1) De l’église à la rébellion ; 2) de la rebellion au gouvernement ; 3) du gouvernement (de nouveau) à la rébellion et 4) de la rébellion (encore et toujours) à la CPI (ou CPS) ?, il faut s’appeler Armel Sayo pour présenter une carte de visite aussi surprenante
C’EST UN CHEF DE GUERRE comme il en existe en nombre dans ce pays à la merci des fous prétentieux rêvant la présidence de la République, au moyen d’un coup de sang (coup d’état). Mais son cas est atypique, il a commencé à écrire son histoire affreuse en lettre de sang en 2013 au détriment des populations innocentes de Kouki, dans la sous-préfecture de Markouda.
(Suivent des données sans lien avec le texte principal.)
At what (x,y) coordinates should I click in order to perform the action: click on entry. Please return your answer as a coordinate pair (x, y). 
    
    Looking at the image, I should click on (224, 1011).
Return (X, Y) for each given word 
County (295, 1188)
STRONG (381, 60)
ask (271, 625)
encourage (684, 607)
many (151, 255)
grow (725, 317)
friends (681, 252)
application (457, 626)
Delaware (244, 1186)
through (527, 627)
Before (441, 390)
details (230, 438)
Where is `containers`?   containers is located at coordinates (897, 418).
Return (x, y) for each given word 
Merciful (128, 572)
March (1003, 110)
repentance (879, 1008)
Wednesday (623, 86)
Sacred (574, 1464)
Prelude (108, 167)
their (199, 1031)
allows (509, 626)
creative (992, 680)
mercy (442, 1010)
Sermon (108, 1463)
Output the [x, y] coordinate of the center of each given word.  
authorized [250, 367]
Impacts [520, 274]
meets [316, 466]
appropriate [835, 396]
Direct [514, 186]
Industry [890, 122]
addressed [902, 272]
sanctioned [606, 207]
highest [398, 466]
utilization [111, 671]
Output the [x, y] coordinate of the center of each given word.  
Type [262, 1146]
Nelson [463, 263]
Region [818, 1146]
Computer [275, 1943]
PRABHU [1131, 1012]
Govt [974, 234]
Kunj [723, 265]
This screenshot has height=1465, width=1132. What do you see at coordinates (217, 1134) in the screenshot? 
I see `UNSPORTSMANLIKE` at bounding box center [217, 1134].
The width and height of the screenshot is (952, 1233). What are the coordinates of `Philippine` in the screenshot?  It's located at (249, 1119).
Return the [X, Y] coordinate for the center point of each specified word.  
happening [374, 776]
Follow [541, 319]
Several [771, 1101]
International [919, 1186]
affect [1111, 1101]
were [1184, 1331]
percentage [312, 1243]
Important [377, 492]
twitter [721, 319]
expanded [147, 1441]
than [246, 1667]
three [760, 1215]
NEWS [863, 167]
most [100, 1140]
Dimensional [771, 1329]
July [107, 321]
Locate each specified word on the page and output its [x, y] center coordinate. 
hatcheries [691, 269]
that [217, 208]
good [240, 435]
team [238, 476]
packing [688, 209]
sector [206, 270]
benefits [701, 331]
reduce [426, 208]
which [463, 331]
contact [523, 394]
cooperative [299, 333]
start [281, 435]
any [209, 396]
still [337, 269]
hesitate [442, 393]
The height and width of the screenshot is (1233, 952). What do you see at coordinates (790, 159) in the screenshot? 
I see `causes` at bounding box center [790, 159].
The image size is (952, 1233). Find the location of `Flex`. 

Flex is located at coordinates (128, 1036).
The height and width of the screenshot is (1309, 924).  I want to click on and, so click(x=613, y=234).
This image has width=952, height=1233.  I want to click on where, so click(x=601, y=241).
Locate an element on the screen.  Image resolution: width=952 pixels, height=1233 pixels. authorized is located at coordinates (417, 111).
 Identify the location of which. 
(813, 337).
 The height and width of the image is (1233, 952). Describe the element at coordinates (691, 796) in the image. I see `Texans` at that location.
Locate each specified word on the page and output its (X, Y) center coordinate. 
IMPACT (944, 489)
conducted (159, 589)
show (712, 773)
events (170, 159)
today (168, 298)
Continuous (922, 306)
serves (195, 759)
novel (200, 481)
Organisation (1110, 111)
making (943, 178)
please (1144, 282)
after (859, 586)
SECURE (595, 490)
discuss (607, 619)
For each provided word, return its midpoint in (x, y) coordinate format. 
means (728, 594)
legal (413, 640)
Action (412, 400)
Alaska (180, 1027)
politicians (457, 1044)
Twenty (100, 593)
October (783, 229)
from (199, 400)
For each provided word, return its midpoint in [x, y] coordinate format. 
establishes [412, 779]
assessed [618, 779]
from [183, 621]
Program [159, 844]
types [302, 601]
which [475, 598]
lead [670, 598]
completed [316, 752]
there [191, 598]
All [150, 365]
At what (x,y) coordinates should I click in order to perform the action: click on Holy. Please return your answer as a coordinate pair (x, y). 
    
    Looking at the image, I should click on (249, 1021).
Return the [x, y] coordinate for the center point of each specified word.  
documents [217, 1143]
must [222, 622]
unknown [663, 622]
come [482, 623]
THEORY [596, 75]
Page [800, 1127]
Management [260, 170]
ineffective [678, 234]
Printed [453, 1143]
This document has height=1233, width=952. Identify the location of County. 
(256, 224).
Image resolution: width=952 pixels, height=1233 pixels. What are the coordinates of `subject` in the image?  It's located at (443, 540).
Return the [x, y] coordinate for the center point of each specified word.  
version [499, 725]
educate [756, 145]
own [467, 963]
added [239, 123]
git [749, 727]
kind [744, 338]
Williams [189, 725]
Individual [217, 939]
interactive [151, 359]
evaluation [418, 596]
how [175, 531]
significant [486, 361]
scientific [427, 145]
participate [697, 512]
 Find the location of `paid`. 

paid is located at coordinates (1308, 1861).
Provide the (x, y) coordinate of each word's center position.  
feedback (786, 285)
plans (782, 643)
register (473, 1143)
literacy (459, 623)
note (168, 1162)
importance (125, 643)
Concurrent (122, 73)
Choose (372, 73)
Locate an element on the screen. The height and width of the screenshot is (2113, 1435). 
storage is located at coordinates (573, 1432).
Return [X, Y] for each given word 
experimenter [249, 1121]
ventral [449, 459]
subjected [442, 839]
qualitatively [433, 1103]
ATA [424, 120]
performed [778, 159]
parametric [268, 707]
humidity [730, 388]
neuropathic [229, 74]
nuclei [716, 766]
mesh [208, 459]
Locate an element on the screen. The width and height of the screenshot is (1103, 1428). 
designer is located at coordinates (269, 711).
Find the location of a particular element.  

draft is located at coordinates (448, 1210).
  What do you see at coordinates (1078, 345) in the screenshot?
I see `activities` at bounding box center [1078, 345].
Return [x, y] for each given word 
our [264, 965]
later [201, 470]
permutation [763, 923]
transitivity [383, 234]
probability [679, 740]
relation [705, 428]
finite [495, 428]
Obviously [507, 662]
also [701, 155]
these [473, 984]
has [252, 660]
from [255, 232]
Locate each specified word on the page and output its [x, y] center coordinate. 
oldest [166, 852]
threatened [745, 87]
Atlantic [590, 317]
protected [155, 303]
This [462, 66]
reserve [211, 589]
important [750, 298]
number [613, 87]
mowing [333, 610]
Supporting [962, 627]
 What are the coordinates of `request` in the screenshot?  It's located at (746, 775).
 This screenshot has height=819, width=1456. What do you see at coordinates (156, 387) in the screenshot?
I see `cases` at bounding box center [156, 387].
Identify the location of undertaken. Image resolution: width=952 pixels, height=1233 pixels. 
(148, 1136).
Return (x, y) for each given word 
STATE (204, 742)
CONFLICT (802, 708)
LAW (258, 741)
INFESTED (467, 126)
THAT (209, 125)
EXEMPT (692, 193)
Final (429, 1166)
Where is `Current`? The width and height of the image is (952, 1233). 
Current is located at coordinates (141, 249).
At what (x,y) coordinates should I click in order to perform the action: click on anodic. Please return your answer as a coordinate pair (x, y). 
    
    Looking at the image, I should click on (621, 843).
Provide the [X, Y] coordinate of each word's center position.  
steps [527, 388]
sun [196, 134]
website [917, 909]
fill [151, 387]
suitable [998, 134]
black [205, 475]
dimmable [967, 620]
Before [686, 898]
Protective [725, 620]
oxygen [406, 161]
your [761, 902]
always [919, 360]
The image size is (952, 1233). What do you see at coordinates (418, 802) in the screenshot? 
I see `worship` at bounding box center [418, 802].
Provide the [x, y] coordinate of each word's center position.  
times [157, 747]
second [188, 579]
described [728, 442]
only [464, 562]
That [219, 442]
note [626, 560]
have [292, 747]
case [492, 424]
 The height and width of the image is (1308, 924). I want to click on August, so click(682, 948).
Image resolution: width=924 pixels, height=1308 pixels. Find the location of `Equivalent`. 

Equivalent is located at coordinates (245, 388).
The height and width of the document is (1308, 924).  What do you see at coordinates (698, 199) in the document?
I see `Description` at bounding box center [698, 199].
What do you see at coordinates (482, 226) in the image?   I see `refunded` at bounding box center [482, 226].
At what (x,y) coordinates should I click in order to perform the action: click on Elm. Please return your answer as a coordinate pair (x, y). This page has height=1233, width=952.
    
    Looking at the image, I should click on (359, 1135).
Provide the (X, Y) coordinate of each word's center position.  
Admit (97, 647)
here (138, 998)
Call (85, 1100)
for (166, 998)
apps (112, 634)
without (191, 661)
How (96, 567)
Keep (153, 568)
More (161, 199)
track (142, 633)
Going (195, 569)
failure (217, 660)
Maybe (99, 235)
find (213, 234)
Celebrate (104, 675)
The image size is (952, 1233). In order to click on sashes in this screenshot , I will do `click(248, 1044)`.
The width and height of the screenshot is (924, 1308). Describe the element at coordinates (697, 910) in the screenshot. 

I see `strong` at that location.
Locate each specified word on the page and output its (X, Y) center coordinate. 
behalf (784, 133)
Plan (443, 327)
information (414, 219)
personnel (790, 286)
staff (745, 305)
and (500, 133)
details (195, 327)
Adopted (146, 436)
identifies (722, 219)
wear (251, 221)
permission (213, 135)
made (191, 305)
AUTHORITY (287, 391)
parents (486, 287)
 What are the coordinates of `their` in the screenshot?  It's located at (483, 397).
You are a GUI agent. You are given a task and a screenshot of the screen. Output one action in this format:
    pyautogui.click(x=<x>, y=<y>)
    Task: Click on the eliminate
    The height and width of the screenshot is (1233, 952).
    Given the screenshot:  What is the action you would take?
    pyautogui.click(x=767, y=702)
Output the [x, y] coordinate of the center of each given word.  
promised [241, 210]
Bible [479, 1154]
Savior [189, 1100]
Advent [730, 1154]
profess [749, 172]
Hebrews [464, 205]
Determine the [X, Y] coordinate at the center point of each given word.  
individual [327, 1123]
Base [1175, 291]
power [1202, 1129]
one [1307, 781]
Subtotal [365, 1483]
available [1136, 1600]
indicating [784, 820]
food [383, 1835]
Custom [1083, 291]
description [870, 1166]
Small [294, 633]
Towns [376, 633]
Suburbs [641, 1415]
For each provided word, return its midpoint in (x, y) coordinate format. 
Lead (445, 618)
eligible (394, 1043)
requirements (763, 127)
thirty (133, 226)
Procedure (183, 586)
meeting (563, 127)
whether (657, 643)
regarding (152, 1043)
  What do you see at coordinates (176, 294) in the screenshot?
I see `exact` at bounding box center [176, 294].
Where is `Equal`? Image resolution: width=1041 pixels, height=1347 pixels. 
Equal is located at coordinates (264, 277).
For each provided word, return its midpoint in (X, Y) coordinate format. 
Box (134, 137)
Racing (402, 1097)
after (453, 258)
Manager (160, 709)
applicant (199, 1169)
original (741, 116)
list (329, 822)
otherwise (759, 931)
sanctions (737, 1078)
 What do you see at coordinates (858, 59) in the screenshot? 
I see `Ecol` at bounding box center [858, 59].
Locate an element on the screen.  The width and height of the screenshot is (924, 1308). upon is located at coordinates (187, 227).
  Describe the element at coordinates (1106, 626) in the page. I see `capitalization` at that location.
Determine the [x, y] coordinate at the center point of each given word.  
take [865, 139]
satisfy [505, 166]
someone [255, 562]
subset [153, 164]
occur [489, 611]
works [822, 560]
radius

Des nombreuses populations civiles trouvèrent la mort gratuite après le passage de ses hommes ; il était alors à la tête d’un groupe de jeunes ivres de sang humain appelé Comité Militaire pour le Salut et le Redressement (CMSPR).
Le pays, à cette époque, traversait une transition politique conduite par Madame Samba Panza. L’autorité de cette dernière se limitait exclusivement à Bangui et l’arrière-pays sous la coupe réglée des groupes armés dont celui Armel Sayo.
L’élection de Faustin Archange Touadéra met un terme à cette transition en 2016; et le nouveau Chef de l’Etat mise sur la réconciliation de tous les fils et filles du pays, d’où les « Accords de Khartoum » réunissant une quinzaine de groupes rebelles. Présent lors de la signature de ces accords, Armel Sayo est récompensé par un poste ministériel (Jeunesse et de Sports) ; le mec troque alors sa tenue de rebelle broussard au profit d’un costume de ministre, avec tout le confort qui va avec.
Il ne manque jamais l’occasion de se vanter de porter un passeport français (n°19PK9479)
Moins de deux années, L’ancien basketteur (à qui on promettait une bonne carrière) perd son poste; et son train de vie princier prend un grand coup. Il retombe en brousse, réorganise certains de ses fidèles; multiplie des chantages en brandissant à qui veut voir son passeport français et ses soutiens issus des réseaux mafieux qui font penser à des sinistres mémoires que sont Jacques Foccart et Bob Denard…
Pour le calmer, on le nomme à la tête de la JPN (Jeunesse pionnière nationale), un poste qui équivaut à un sous-ministre, aussitôt installé, l’imposteur pasteur (l’église Christ-Roi) reprend son train de vie princier (toujours titré à quatre épingle); sauf qu’on a on vite constaté qu’un demi-milliard de franc CFA est porté disparu de ce côté-là.
Invincible pendant un bon bout de temps, le faux pasteur (comme ça pilule dans les églises) réapparait de temps en temps sur les réseaux sociaux ; où il promet clairement de prendre le pouvoir, à Bangui, par la force non sans s’en prendre vertement à des forces alliées (Russes et Rwandais) qu’il qualifie de tous les noms d’oiseaux.
L’erreur fatale de sa vie : se retrouver au Cameroun
C’est facile de prendre une Camerounaise pour femme (ce qu’il a fait) mais c’est bête de croire qu’on peut porter l’étiquette d’un chef de guerre sanguinaire et menacer régulièrement l’ordre constitutionnel d’un pays étranger et s’installer tranquillement au Cameroun ; ce pays n’est pas le Tchad qui a été plusieurs fois le passage obligé des rebelles qui ont mené des coups d’Etat en Centrafrique.
Les éléments de sécurité de la police camerounaise l’ont cueilli comme un fruit mûr ; et les vidéos le montrant menotté dans un commissariat à Douala font rire tout le monde dans des bistrots de Bangui. Son dossier judiciaire est assez lourd et un seul aspect lui vaut la destination de la Cour pénale internationale (CPI) : il est accusé entre autres de « crimes de guerre, implication dans des massacres, déplacements forcés et violences sexuelles commis entre 2013 et 2014. »
De l’église à la rébellion, de la rébellion au gouvernement, du gouvernement (de nouveau) à la rébellion et de la rébellion à la CPI (ou CPS), voilà le parcours atypique d’un enfant gâté.